» Exercise prompt
Write out all the data again, exactly.
*** Opening Material for the task ***
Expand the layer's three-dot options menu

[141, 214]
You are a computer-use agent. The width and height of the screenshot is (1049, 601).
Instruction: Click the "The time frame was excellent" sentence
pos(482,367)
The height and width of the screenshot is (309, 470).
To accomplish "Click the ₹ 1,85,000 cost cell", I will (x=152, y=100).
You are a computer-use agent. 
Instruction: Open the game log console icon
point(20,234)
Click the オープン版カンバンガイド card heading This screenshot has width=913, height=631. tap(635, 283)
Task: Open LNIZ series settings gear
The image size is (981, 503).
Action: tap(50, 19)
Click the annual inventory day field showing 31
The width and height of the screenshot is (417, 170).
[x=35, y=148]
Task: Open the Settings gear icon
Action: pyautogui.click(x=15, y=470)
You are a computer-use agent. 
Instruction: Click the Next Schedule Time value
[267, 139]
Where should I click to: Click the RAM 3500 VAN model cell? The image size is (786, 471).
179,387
*** Closing Material for the task ***
» Exercise solution
Expand the layer's three-dot options menu

[141, 214]
You are a computer-use agent. The width and height of the screenshot is (1049, 601).
Instruction: Click the "The time frame was excellent" sentence
pos(482,367)
The height and width of the screenshot is (309, 470).
To accomplish "Click the ₹ 1,85,000 cost cell", I will (x=152, y=100).
You are a computer-use agent. 
Instruction: Open the game log console icon
point(20,234)
Click the オープン版カンバンガイド card heading This screenshot has width=913, height=631. tap(635, 283)
Task: Open LNIZ series settings gear
The image size is (981, 503).
Action: tap(50, 19)
Click the annual inventory day field showing 31
The width and height of the screenshot is (417, 170).
[x=35, y=148]
Task: Open the Settings gear icon
Action: pyautogui.click(x=15, y=470)
You are a computer-use agent. 
Instruction: Click the Next Schedule Time value
[267, 139]
Where should I click to: Click the RAM 3500 VAN model cell? The image size is (786, 471).
179,387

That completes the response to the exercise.